1. Deformation: This mechanism involves that disintegrate particle get deformed during the process of tablet compression and return to its normal structure in contact with water. Starch grains are widely considered to “elastic” in nature, meaning by removal of pressure it will return to original shape which was collapsed under pressure. However, grains thought to have collapsed more permanently due to compressional force involves during the tablet punching. These grains are “energy rich” and will release the energy on contact with water. In simple word starch grains having gone through deformation have better disintegration property compare to normal starch grains.

Figure 5: Diagrammatic representation of mechanism of swelling ²⁰

TECHNIQUES FOR PREPARING ORODISPERSIBLE TABLET ^18,21

Among all techniques available for preparation, below mentioned techniques are major and widely used in the preparation of Orodispersible tablet or mouth dissolving tablet.
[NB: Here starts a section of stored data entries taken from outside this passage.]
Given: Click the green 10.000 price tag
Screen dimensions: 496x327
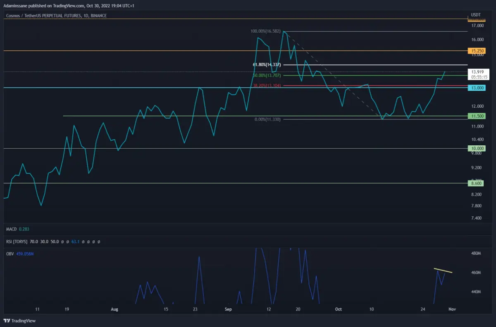Looking at the screenshot, I should point(476,148).
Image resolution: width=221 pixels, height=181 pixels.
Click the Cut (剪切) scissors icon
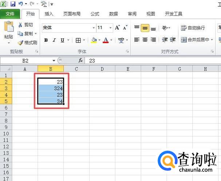click(21, 25)
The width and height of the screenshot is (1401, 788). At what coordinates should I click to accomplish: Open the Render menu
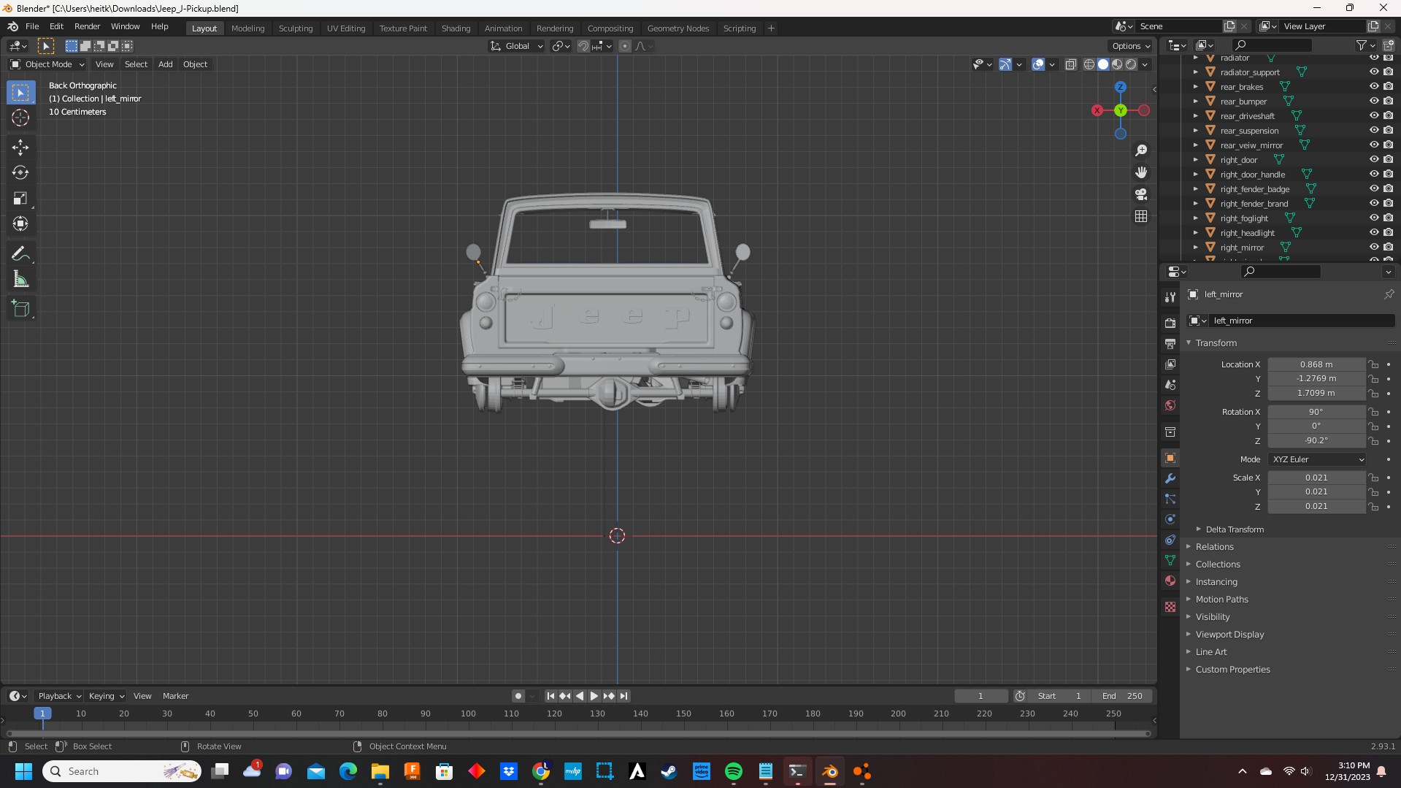(x=87, y=26)
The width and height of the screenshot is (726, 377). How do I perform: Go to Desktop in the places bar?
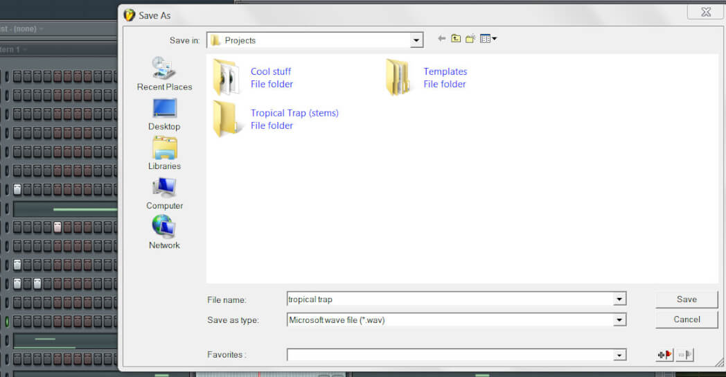click(x=164, y=114)
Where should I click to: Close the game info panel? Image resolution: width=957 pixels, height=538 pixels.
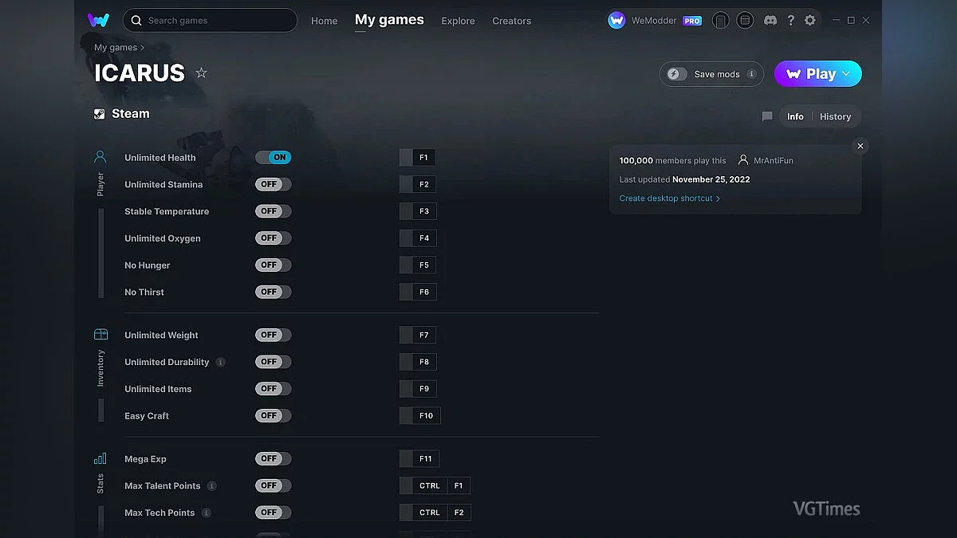(860, 146)

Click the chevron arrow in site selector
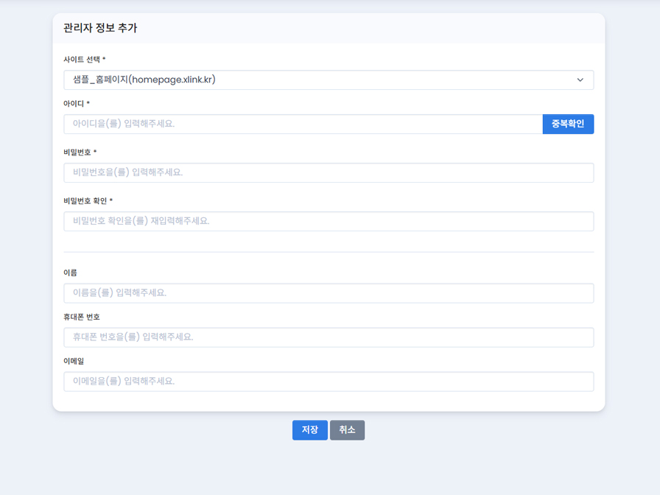tap(580, 80)
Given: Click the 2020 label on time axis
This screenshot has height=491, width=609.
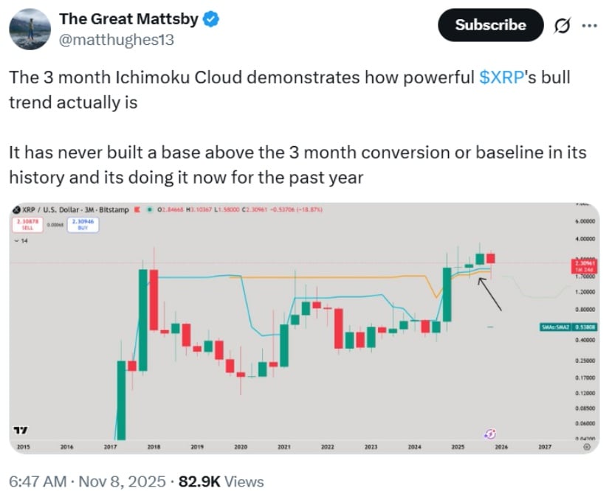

They are:

1. Freeze drying or Lyophilization
2. Tablet Molding
3. Spray drying
4. Sublimation
5. Direct Compression
6. Mass Extrusion
7. Cotton candy Process
8. Fast Dissolving Film

11. Lyophilization/Freeze Drying: It is a technique that is used to prepare Orodispersible Tablet. The basic concept is to remove the solvent from the prepared solution that were kept in freezing temperature to produce an amorphous porous structure that dissolve quickly ¹¹.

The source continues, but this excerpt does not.